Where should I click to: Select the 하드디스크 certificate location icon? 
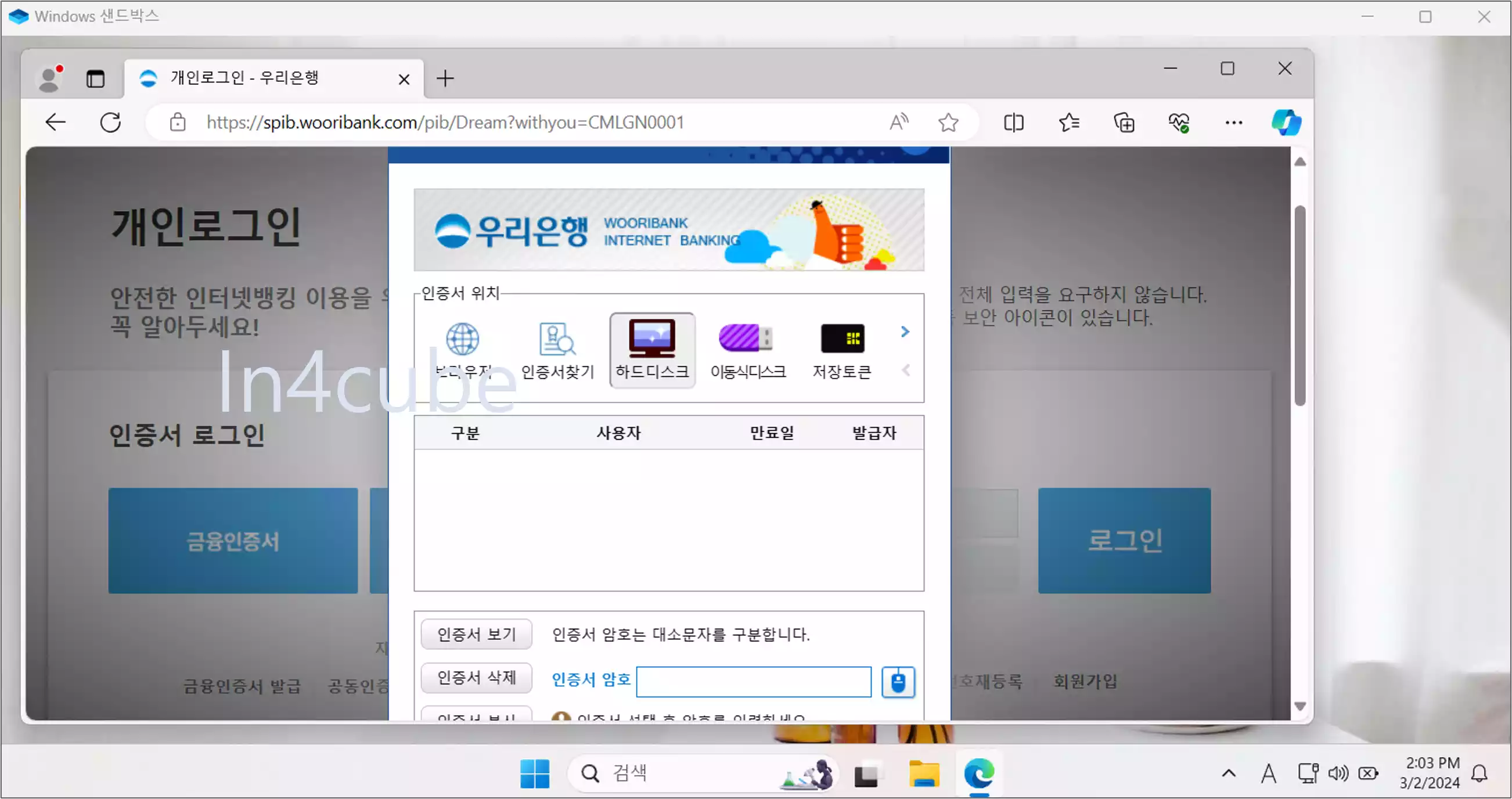651,350
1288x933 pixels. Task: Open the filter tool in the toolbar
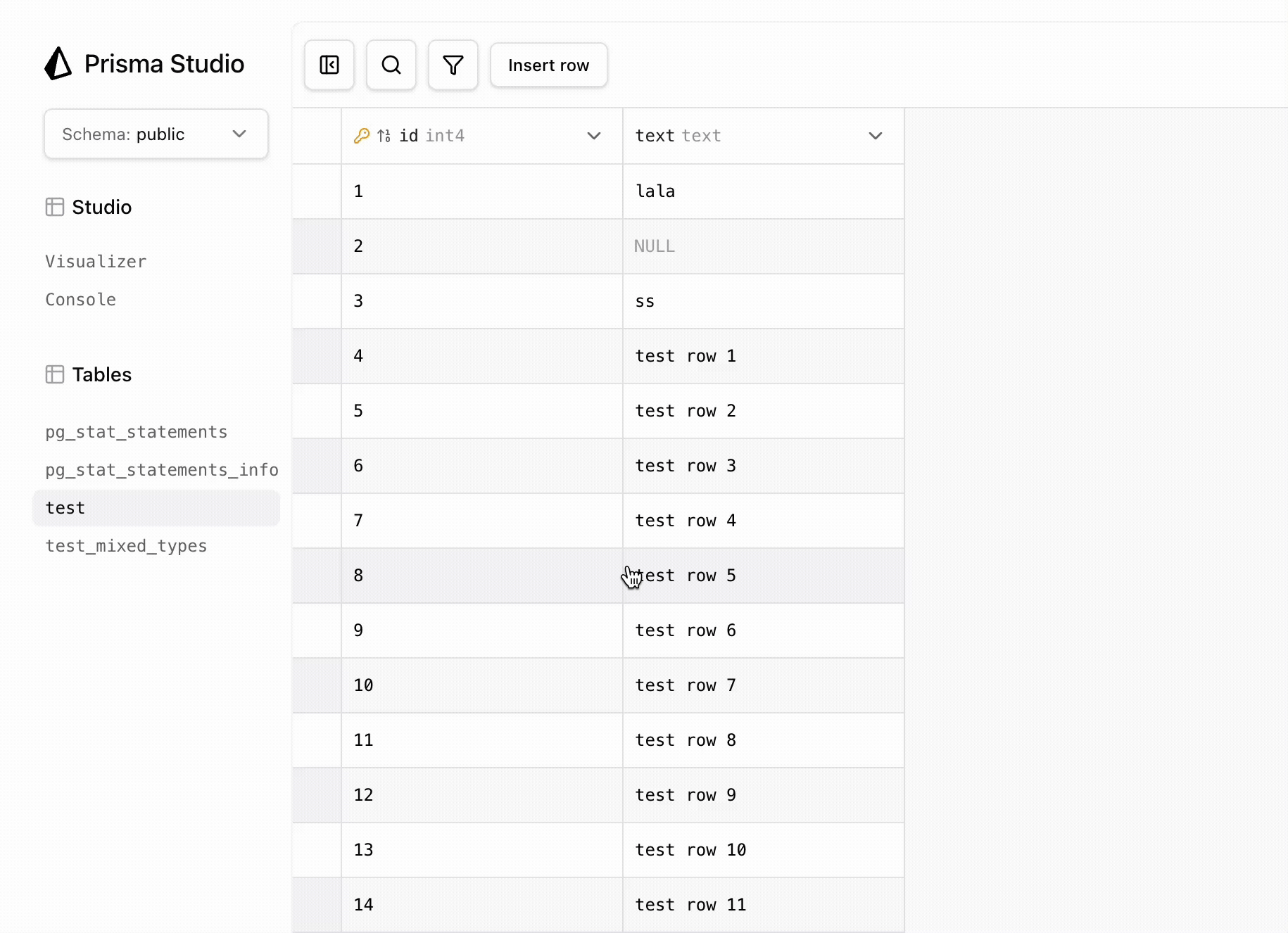pos(453,65)
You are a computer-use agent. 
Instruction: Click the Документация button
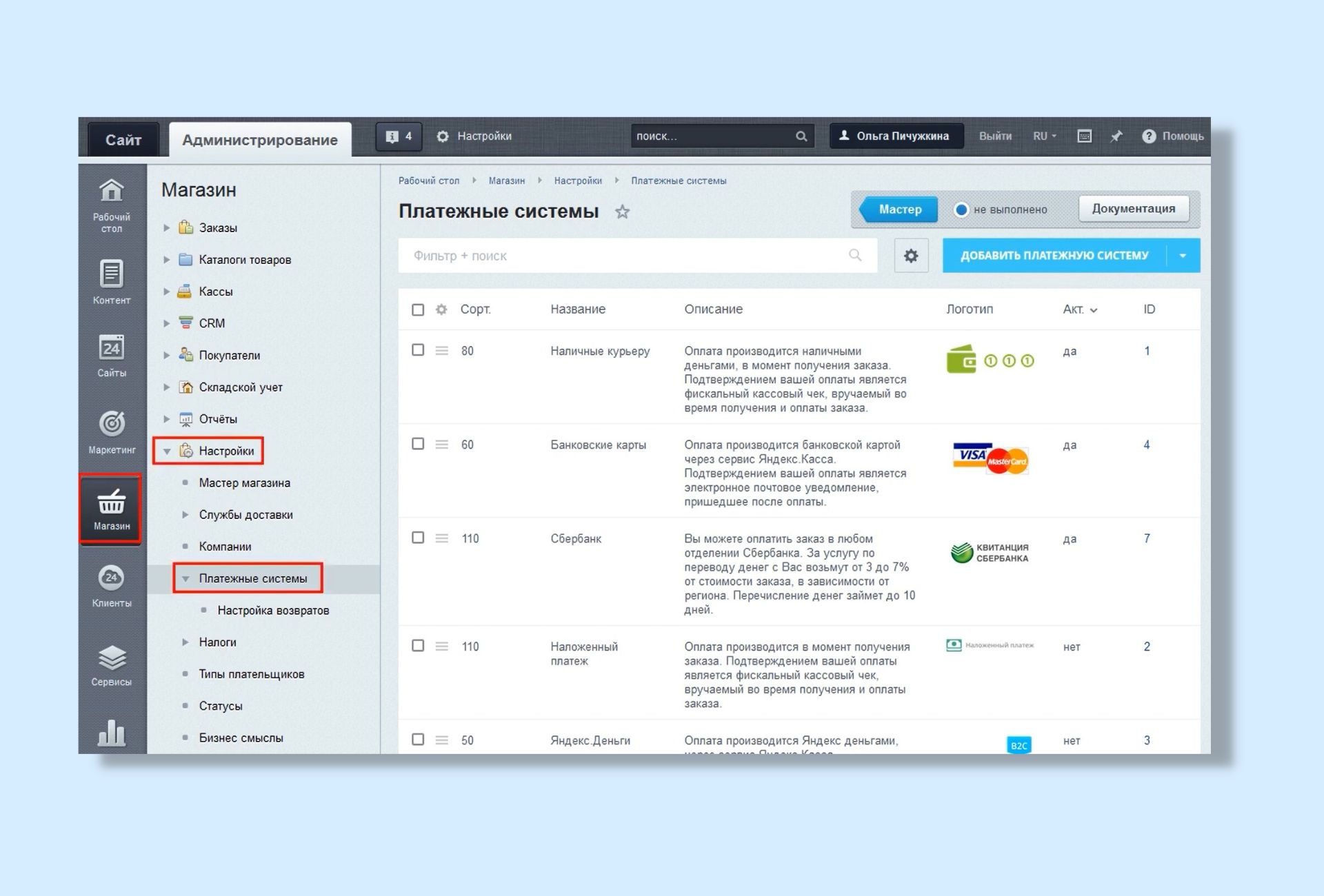pyautogui.click(x=1133, y=209)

• TASK BRIEF: Copy out the full material exactly. Pictures should not appear in it.

• SOLUTION TO THIS EXERCISE:
Where should I click to: Select the 하드디스크 certificate location icon? 
651,350
1288x933 pixels. Task: Open the filter tool in the toolbar
pos(453,65)
You are a computer-use agent. 
Instruction: Click the Документация button
pyautogui.click(x=1133, y=209)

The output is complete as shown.